Il est très compliqué de comparer le schéma animal au schéma humain. Les mécanismes physiologiques et biochimiques complexes mis en cause ne permettent pas d’aboutir à une conclusion aussi brève d’addiction au sucre chez l’homme, d’autant plus que des facteurs psychologiques influencent directement ses comportements, rendant le débat encore plus compliqué.

Au niveau psychologique

Les facteurs psychologiques sont généralement et souvent mis en cause dans des comportements addictifs.  Les obsessions alimentaires et la restriction cognitive sont souvent la cause et/ou conséquence d’une alimentation excessive en sucre et aux produits sucrés, aliments associés au plaisir, à la récompense, aux souvenirs.

Une étude menée sur un groupe d’étudiants à l’université a permis de constater, sur un échantillon de 1000 élèves, que 97% des femmes et 68% des hommes déclarent avoir des fringales et des envies intenses d’un aliment spécifique (souvent le chocolat). Toutefois ces envies seraient plutôt en lien avec une restriction alimentaire, ce qui laisse penser que la privation de sucre amène directement et inconsciemment le sujet à rechercher celui-ci pour satisfaire ses besoins physiologiques.

Les aliments sucrés sont aussi associés à la douceur, au plaisir, et à la récompense comme vu précédemment. C’est plutôt à ça que les gens peuvent développer une addiction en réalité plutôt qu’au « sucre » lui-même dans toute sa simplicité. Dès notre plus jeune âge en effet, on nous conditionne en nous instaurant une notion de mérite : « finis ton assiette et tu auras le droit à un dessert ». L’enfant associe donc le dessert (et par conséquent le sucré) à une récompense qui se mérite, lui apportant une fois acquise satisfaction et réconfort.

Ainsi, dès que l’enfant se retrouvera frustré et/ou nostalgique, il aura une attraction pour le sucré car conditionné dès son plus jeune âge au fait que ce gâteau ou ce petit bonbon qu’il a bien mérité (mais la nourriture ne se « mérite » pas) lui apportera du plaisir et du réconfort.

La consommation d’aliments sucrés provoque une libération de sérotonine (hormone du bien-être) entrainant une sensation de plaisir et de réconfort, ce qui explique pourquoi l’on se tourne vers ces aliments « doudous » en période de déprime, de stress, d’angoisse et de solitude.

Par ailleurs, les régimes restrictifs sont bien régulièrement à l’origine d’envies irrésistibles d’aliments que j’aime appeler « aliments doudous » et qui nous apportent plaisir et réconfort. Plus on se prive d’un aliment, plus il nous fait envie.

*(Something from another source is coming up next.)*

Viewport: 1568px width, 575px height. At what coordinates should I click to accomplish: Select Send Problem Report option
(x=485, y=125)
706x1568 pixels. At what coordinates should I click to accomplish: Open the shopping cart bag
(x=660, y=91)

En effet c’est la notion d’interdit qui nous incite à la consommation. Si ce cookie vous fait envie et que vous vous l’autorisez, vous n’aurez pas envie de « craquer » dessus puisque vous savez que vous pouvez le manger quand vous en avez envie. En revanche, s’interdire ce cookie qui nous fait envie nous entretient dans ce schéma d’interdit qui nous poussera inévitablement tôt ou tard vers cet aliment « interdit » qui ne sera alors plus associé au plaisir mais à la culpabilité voire l’angoisse. Pour vous réconforter vous irez alors instinctivement vers ces aliments doudous étant donné qu’ils entrainent un effet de bien-être. Vous voyez où je veux en venir ? C’est un cercle vicieux infernal privation – frustration – compulsion – culpabilité.

Conclusion

À l’heure actuelle, aucune dépendance au sucre n’a été constatée chez l’Homme et il n’existe aucune preuve qu’un aliment spécifique ou ingrédient provoque une dépendance (à l’exclusion de la caféine et de l’alcool faisant intervenir d’autres métabolismes).

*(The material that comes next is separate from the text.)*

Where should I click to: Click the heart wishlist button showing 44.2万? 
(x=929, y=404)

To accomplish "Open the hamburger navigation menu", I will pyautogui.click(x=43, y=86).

Ce qu’il faut comprendre, c’est qu’il faut davantage parler de comportement addictif au fait de manger plutôt que d’addiction alimentaire. Le fait de stigmatiser le sucre et de le placer dans une position de criminel renforce l’interdit général et le désir de consommation entrainant sans étonnement comportements compulsifs et troubles du comportement alimentaire. Le plaisir peut exister sans entrainer de la dépendance et le sucre a tout à fait sa place dans notre alimentation si sa consommation reste raisonnée.